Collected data
# # # # #
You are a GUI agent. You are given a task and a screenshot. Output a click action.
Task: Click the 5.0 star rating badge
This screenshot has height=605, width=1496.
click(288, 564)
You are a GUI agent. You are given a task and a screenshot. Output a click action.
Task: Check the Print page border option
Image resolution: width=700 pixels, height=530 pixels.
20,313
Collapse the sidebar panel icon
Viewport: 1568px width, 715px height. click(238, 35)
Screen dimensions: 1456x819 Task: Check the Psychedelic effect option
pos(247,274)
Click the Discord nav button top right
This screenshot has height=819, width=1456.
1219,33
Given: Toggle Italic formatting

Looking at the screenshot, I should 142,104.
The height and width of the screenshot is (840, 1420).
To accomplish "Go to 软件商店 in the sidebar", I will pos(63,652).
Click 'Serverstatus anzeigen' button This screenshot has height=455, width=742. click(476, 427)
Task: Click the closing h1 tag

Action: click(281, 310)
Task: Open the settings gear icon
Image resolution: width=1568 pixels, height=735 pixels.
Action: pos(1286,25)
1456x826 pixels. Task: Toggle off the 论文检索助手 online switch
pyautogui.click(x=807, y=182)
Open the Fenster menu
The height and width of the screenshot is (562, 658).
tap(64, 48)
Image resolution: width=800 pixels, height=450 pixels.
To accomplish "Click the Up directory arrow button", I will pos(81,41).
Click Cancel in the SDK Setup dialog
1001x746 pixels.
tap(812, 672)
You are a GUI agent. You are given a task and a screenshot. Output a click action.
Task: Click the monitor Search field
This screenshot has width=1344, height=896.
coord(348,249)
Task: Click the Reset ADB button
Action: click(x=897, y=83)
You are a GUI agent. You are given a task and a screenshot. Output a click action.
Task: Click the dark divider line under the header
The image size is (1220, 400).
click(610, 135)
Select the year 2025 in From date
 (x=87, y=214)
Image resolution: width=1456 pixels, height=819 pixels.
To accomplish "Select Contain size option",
# # # # #
Written exercise
Copy out everything in the material from the line containing "Image resolution: width=800" down to the line containing "tap(812, 672)", including both of those lines, and keep every line unchanged.

Final result
Image resolution: width=800 pixels, height=450 pixels.
To accomplish "Click the Up directory arrow button", I will pos(81,41).
Click Cancel in the SDK Setup dialog
1001x746 pixels.
tap(812, 672)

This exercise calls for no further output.